Berenson delivered his speech on “Truth, Science, and the Coronavirus” to a full ​​Plaster  Auditorium, shortly after teaching the first session of his one-week course as the Dow Journalism Program’s Eugene C. Pulliam Distinguished Visiting Fellow in Journalism.

Berenson said scientists have downplayed the side effects of COVID-19 vaccines.

“We’re a year and a half in, and people, mostly on the left, but some people on the right, have promised an easy answer to this,” Berenson said. “There are no easy answers to this. This is a virus that’s going to surge in and out, sometimes the hospitals will need support, and otherwise, we go on with life.” 

Berenson highlighted another area of failure during the COVID-19 pandemic: journalism. He said journalists should strive for a “reporting ecosystem that will give people fact-based reality-based journalism that stands up to places like the New York Times.”

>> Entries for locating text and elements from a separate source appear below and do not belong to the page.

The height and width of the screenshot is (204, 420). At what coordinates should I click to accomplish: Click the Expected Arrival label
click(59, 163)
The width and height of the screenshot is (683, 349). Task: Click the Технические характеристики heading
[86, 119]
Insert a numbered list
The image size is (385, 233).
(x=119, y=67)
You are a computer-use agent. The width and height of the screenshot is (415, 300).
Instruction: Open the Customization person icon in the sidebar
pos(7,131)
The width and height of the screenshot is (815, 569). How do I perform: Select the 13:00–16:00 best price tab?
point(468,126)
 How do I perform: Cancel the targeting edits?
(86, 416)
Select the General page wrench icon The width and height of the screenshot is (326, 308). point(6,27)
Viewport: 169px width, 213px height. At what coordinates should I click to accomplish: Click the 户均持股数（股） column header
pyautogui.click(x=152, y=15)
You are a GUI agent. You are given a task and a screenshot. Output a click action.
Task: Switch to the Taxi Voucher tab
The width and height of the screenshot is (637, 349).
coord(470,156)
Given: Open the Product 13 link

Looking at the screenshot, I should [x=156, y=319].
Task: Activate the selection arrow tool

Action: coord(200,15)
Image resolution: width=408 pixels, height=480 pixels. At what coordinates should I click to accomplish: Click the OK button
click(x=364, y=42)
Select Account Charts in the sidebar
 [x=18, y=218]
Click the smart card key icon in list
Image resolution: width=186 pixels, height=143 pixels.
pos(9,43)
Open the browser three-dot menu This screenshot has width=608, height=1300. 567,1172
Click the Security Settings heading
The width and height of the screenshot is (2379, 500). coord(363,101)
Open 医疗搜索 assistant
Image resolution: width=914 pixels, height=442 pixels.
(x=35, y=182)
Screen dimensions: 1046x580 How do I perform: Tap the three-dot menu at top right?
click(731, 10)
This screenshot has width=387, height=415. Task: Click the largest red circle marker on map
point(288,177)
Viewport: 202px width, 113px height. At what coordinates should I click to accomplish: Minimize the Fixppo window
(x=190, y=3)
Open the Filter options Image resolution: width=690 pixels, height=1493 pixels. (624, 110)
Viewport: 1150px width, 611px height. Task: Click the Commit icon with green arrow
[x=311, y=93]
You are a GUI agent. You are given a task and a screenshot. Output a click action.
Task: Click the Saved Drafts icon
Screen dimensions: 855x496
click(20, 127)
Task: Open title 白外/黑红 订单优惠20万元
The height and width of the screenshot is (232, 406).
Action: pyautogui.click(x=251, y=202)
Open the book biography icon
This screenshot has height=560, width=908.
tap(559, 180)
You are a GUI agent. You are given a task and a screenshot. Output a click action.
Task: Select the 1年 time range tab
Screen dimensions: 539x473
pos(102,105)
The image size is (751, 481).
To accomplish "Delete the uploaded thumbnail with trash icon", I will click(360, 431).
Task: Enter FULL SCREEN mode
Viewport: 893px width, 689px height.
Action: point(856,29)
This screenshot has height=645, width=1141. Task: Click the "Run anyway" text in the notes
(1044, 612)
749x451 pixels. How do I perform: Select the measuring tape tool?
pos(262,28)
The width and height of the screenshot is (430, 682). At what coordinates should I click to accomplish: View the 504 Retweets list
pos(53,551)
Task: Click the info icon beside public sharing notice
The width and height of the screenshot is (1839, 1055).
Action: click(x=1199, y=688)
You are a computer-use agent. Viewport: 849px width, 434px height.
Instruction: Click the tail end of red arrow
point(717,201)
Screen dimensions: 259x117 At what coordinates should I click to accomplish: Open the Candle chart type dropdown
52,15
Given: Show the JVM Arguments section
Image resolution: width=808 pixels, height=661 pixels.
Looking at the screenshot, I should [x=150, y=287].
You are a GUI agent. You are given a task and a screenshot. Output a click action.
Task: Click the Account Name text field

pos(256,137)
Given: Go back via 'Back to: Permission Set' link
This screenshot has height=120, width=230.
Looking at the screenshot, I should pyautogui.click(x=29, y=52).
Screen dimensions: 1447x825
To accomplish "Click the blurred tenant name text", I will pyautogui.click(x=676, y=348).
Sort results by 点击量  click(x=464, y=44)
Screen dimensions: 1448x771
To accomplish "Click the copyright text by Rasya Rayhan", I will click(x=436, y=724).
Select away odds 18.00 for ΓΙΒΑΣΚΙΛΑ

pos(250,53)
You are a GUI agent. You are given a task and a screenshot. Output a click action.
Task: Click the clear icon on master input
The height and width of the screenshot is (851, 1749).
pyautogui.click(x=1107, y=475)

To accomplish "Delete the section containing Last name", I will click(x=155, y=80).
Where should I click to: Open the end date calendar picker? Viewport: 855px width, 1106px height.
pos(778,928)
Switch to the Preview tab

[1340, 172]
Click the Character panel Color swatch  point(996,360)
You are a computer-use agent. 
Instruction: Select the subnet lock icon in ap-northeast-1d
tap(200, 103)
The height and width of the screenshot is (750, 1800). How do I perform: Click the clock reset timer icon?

“If the regulatory agencies and journalists were functioning as promised, I would not be having to explain all this,” Berenson said. “I’m not a scientist, but I’m good at knowing when people are lying to me, and I don’t like it.”

Berenson said he advised his mother to receive the vaccine before the short length it provides immunity became clear. However, he said he did not think the vaccine was necessary for him or his children. 

“Now, I don’t think I need the vaccine,” he said. “As for my kids, they will get it when Florida freezes over. It’s not happening. They don’t need it.”

After being kicked off Twitter in August for “repeated violations of our COVID-19 misinformation rules,” according to Twitter, Berenson started a Substack newsletter. He has acquired more than 10,000 subscribers. 

“I wanted to stay on Twitter because Twitter is where I’m going to talk to people who aren’t convinced,” Berenson said. “Maybe I’ll show them a study, maybe 80% of the time they’ll just tell me I’m an idiot and a grifter whatever, but once in a while somebody will check some data and see it’s correct. Now I can’t do that.”

“I thought it was interesting that he was a pharmaceutical reporter, and able to interpret some of those medical terminologies,” sophomore Emma Widmer said. “I think that’s super helpful because a lot of the political opinions that you get on COVID-19 I don’t necessarily trust because they’re not medical professionals.” 

“I think that it provided a good inside look at the challenges of reporting on COVID-19-related topics like vaccines,” freshman Madison Asher said. “I appreciated his argument that good journalists should have the courage to let facts drive reporting, not political parties.”

Berenson’s book, “Pandemia: How Coronavirus Hysteria Took Over Our Government, Rights, and Lives,” is scheduled for release on Nov. 30.